Scott Appleby Elected to American Academy of Arts & Sciences

Author: Joan Fallon

Scott Appleby, professor of history and John M. Regan Jr. Director of Notre Dame’s Kroc Institute for International Peace Studies, has been elected to the American Academy of Arts & Sciences.   

University of Notre Dame President John I. Jenkins, C.S.C., and Scott Mainwaring, the Eugene P. and Helen Conley Professor of Political Science and director of the Helen Kellogg Institute for International Studies, also were elected as AAAS members. 

The Academy is the nation’s leading learned society, recognizing people who have made outstanding contributions to science, scholarship, public affairs, and the arts. Its members include Marian Anderson, Alexander Graham Bell, Aaron Copland, Charles Darwin, Albert Einstein, Ralph Waldo Emerson, John F. Kennedy, Martin Luther King, Jr., Margaret Mead, and more than 250 Nobel and Pulitzer Prize winners. “Foreign Honorary Members” have included Henri Cartier-Bresson, Winston Churchill, Pablo Neruda, Laurence Olivier, and Alexander Solzhenitsyn. 

A graduate of the University of Notre Dame and the University of Chicago (Ph.D., 1985), Appleby teaches courses in peace studies and in the history of modern religion. His current research and writing focus on the dialogue between secular and religious traditions, and religious dimensions of contemporary conflicts.

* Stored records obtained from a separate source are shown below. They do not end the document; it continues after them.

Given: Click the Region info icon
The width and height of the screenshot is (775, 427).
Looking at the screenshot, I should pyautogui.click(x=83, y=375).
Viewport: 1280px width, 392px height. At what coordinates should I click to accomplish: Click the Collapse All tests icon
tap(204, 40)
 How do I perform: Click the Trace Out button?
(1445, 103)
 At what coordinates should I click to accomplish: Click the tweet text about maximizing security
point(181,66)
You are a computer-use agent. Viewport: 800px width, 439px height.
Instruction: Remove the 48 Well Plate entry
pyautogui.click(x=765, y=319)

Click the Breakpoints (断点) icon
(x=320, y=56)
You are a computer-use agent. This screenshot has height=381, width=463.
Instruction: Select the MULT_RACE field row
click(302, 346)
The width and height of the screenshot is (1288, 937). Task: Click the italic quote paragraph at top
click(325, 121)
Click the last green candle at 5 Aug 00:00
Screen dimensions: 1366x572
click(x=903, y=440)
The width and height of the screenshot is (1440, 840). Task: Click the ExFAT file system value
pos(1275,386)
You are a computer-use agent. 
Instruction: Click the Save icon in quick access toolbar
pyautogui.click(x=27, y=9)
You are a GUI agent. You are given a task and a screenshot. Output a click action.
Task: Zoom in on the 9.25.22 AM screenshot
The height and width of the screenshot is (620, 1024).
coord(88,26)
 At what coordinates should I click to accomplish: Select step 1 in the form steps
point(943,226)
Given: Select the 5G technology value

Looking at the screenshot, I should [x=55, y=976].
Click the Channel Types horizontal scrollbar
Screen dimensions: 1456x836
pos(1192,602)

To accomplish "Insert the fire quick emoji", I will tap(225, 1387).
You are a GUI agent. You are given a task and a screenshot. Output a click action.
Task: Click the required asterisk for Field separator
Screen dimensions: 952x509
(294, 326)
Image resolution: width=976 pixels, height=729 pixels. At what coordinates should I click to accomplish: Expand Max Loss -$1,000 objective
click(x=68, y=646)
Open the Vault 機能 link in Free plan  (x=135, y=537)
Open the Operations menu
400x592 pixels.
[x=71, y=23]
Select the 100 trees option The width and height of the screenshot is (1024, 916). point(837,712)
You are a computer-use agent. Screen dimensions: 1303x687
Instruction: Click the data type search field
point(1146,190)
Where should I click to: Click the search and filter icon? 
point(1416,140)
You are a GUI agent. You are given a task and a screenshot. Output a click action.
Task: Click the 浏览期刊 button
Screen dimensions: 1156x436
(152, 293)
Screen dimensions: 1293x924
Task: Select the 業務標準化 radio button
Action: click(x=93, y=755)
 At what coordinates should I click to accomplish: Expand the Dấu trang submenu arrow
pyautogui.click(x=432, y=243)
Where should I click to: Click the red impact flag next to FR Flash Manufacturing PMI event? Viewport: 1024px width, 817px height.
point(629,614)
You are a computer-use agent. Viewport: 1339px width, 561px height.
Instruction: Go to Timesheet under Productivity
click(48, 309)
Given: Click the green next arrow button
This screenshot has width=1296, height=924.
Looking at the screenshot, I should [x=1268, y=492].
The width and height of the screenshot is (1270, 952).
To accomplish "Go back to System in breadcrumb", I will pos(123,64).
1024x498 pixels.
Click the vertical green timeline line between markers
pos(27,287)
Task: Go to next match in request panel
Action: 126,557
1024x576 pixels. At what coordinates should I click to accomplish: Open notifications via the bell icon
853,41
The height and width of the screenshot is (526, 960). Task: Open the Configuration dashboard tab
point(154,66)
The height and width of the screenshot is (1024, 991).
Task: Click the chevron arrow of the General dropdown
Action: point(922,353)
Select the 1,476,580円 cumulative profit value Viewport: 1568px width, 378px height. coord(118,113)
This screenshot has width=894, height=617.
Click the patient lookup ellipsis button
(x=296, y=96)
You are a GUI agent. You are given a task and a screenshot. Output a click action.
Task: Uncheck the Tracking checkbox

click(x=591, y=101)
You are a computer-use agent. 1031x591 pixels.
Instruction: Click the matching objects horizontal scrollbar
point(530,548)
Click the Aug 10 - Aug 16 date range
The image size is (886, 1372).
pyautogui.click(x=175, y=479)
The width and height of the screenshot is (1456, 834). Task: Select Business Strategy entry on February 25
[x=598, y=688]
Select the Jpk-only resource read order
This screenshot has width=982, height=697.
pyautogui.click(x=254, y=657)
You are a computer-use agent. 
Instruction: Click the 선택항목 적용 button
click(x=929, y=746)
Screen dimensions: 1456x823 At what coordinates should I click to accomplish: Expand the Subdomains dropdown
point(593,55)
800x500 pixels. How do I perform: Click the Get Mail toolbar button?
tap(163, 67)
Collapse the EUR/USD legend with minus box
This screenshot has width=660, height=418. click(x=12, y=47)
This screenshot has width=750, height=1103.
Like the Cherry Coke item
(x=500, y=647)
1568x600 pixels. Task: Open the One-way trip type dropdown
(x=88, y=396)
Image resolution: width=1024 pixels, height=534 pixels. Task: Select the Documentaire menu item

From 1988 to 1993, he was co-director with Martin E. Marty of the Fundamentalism Project, an international public policy study conducted by the American Academy of Arts and Sciences. Among his books are The Ambivalence of the Sacred: Religion, Violence and Reconciliation; Strong Religion; and Spokesmen for the Despised: Fundamentalist Leaders of the Middle East. Appleby co-chaired the Chicago Council on Global Affairs’ Task Force on Religion and the Making of U.S. Foreign Policy, which recently released the report “Engaging Religious Communities Abroad: A New Imperative for U.S. Foreign Policy.”

He also directs Contending Modernities, a major new multi-year project to examine the interaction among Catholic, Muslim, and secular forces in the modern world. He is the recipient of three honorary doctorates, from Fordham University, Scranton University and St. John’s University, Collegeville, Minnesota.